» **EXERCISES TO COMPLETE**:
- A) In the trip segmentation request below, which modules are listed as relevant?
- B) Please repeat the trip segmentation request word for word, starting with "xubowenhaoren commented 5" and going on through "like to see.".

══ SOURCE TEXT

Migrating trip segmentation feature to native Android project

xubowenhaoren commented 5 years ago

Hi, this is a request/ suggestion for the modularization of trip segmentation feature. E-mission is an excellent trip data collection solution by itself. However, researchers already working with other general data collection frameworks (AWARE, for instance) cannot easily integrate the e-mission functionalities. Therefore, we're requesting the trip segmentation feature to be modularized. Here we are listing some goals, where each goal is a "phase" that provides increasingly more modularization that we'd like to see.

Make the trip plugin available as a Maven repo. Core functionalities like recording movement, generating survey notifications, and local database storage should ideally work "out of the box".
- Relevant modules: e-mission-data-collection, e-mission-transition-notify
Provide a guide for creating a simple UI that lists previous trips and provides the "take survey" button for the participant to take the surveys.

════
══ INFORMATION PROVIDED

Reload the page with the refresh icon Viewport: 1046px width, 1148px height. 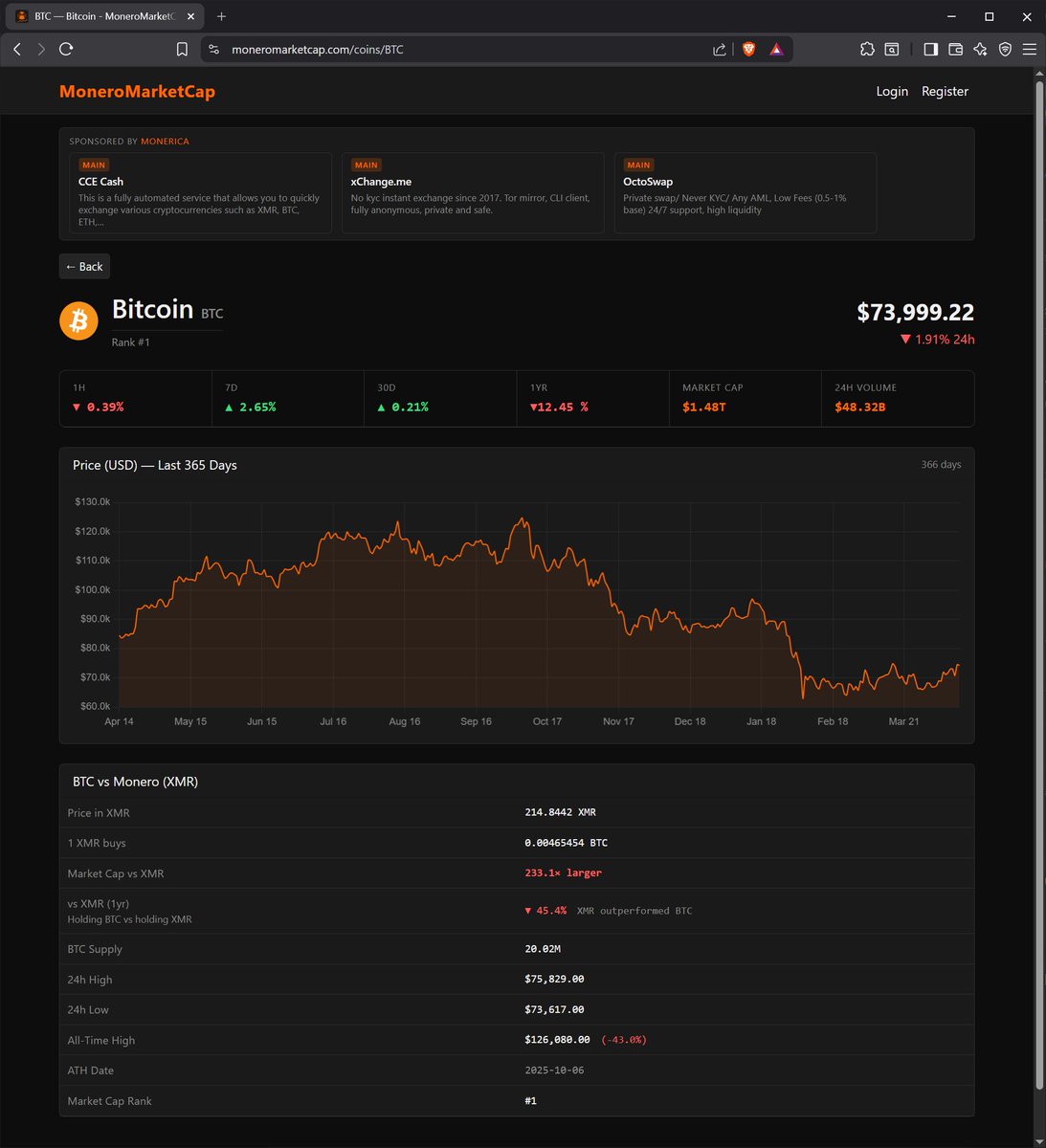coord(66,49)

════

» **TASK-BY-TASK ANSWERS**:
- A) e-mission-data-collection and e-mission-transition-notify

- B)
xubowenhaoren commented 5 years ago

Hi, this is a request/ suggestion for the modularization of trip segmentation feature. E-mission is an excellent trip data collection solution by itself. However, researchers already working with other general data collection frameworks (AWARE, for instance) cannot easily integrate the e-mission functionalities. Therefore, we're requesting the trip segmentation feature to be modularized. Here we are listing some goals, where each goal is a "phase" that provides increasingly more modularization that we'd like to see.